Abe: Abraham Lincoln in His Times by David S. Reynolds, Penguin Press, US $35.00, Pp 1062, September 2020, ISBN 978-1594206047

He was born in 1809 in a one-room log cabin in Frontier Kentucky. He could get only one year of formal schooling, but he rose to the pinnacle of power through hard work and political acumen. Moreover, he was born for his times. This is the story we read in every book on the life of 16th President of the United States Abraham Lincoln. In Abe, what is best described as a cultural biography, Distinguished Professor at the Graduate Center of the City University of New York David S. Reynolds says that there was a sentimental stain in the culture that held appeal for Lincoln. But the cultural scene was also ablaze with sensationalism, violence, and zany humor – literature, penny newspapers, music, and popular exhibits full of strange, freakish images that sometimes verges on the surrealistic. This was the bizarre, turbulent popular culture that Lincoln participated in daily in his jokes and stories, which were modified versions of an American humor, whose chief characteristic was described by Lincoln as grotesque.

David S. Reynolds argues and reveals that Lincoln was thoroughly immersed in it. When he entered the presidency, he was neither inexperienced nor unprepared.

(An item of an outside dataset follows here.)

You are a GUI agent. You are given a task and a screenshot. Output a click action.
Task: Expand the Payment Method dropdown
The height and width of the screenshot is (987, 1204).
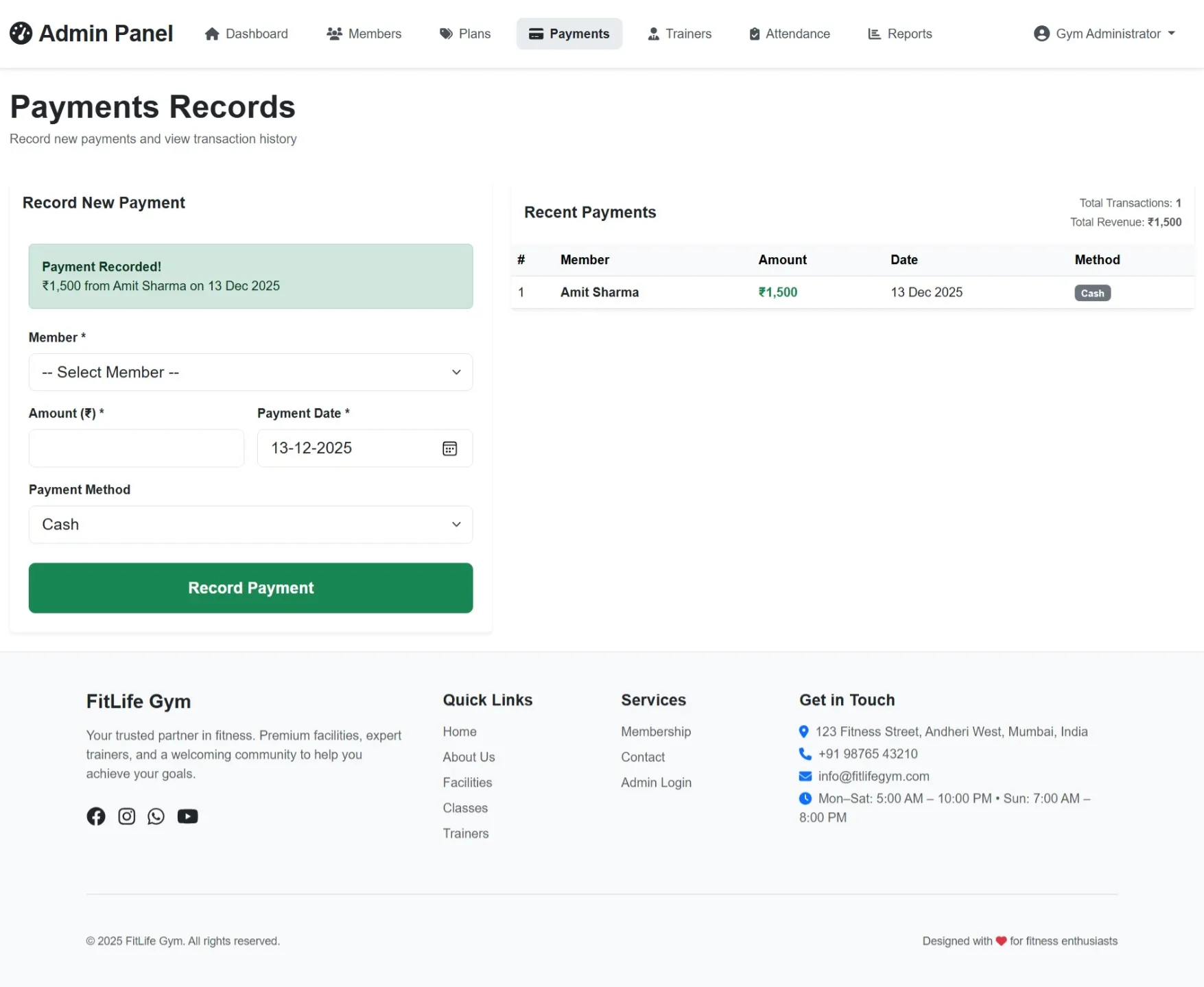[250, 525]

To the contrary, he redefined democracy precisely because he had experienced culture in all its dimensions – from high to low, sacred to profane, conservative to radical, sentimental to subversive. David S. Reynolds says that from his dual ancestry in Virginia and New England, Lincoln inherited both the code of honor associated with Cavalier culture and the moral sense attributed to bygone Puritanism. From an early age, his experience on the frontier in Kentucky and Indiana instilled him with both powerful self-reliance and a profoundly democratic instinct linked to his immersion in nature and his reflections about mortality. He writes, “Faced with the raw energies of frontier culture, he developed a remarkable ability to tame the wild, manifested later on in his measured responses to seemingly uncontrollable social and cultural phenomena.” When he entered mainstream society as a lawyer and politician, he found himself in a whirl of passionate reform movements – notably abolitionism, temperance, women’ rights, spiritualism, and Know-Nothingism – that he learned from even as he remained removed from them.

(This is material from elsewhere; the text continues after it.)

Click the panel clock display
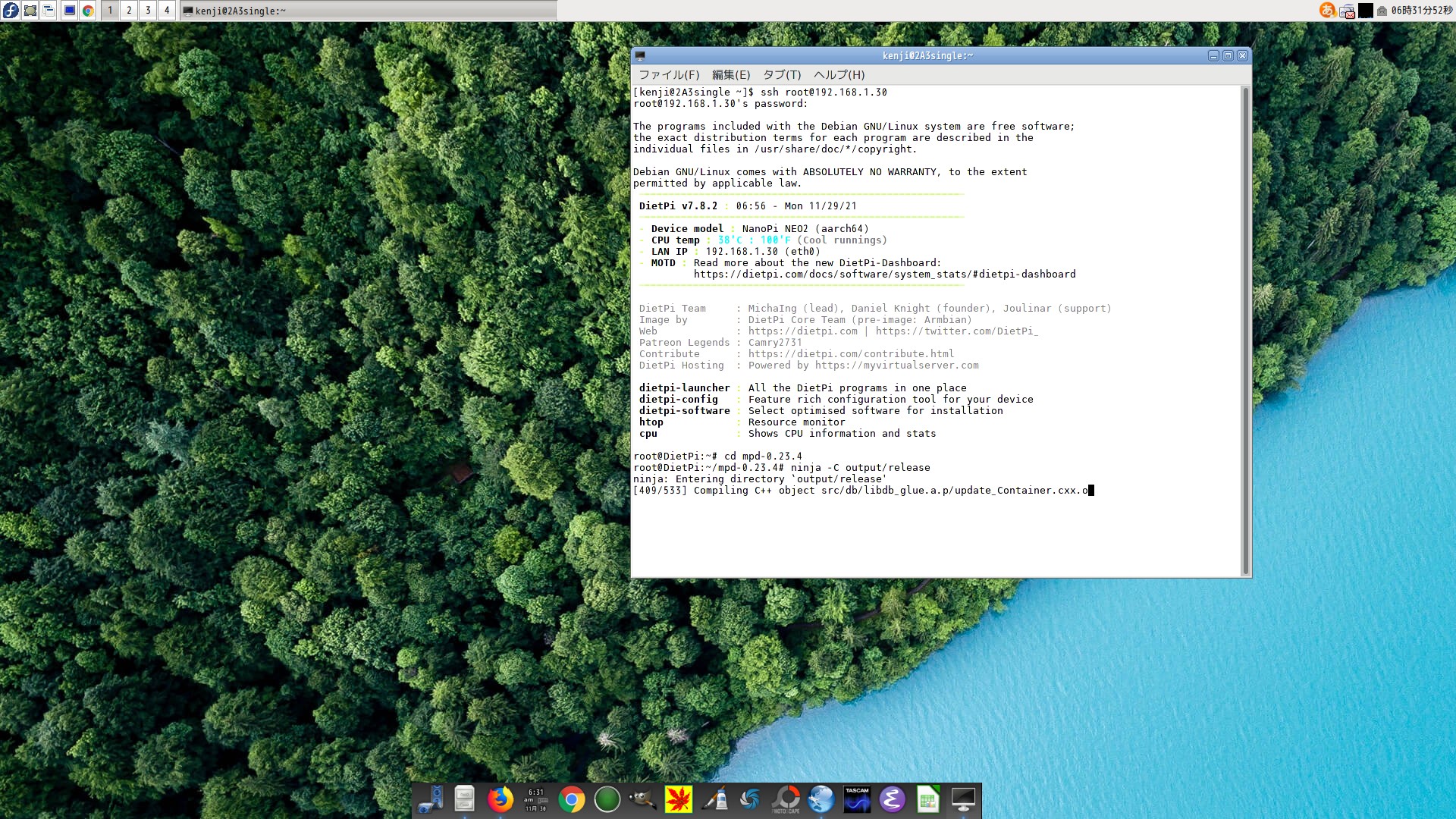1456x819 pixels. (1421, 11)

Witnessing reformers on all sides who took extreme positions, Lincoln struck close to the center. David S. Reynolds argues that unlike many other centerists, he was neither dull nor indecisive. His liveliness owed much to the innovative performance culture of his day. Though centered, he leaned to the left, using every means possible – including hard war – to push the nation toward equal rights and an activist federal government that promoted justice. Lincoln wanted to create “a Union of hearts and hands as well of States.” David S. Reynolds says that Lincoln’s Unionism went well beyond the restoration of the political union. It pointed to his ongoing attempt to provide unity or direction to many cultural forces in America that tended towards conflict, fragmentation, and chaos. Lincoln envisaged a nation that was both united and committed to political equality.

Abe is an authentic cultural and social biography of Abraham Lincoln and his times. David S. Reynolds explains the life and politics of Abraham Lincoln in the context of the then prevailing culture. David S. Reynolds shows that Lincoln fully understood the cultural and social forces and knew how to use them to his advantages and achieved his goal of a united country which is what distinguishes this biography from others. David S. Reynolds provides new perspectives to understand nineteenth-century America and the Civil War. As a gifted writer, David S. Reynolds brings Abraham and his time — the Civil War — to life in a book that took many of his years to write. It is a pure joy to read this book if you are interested in American history.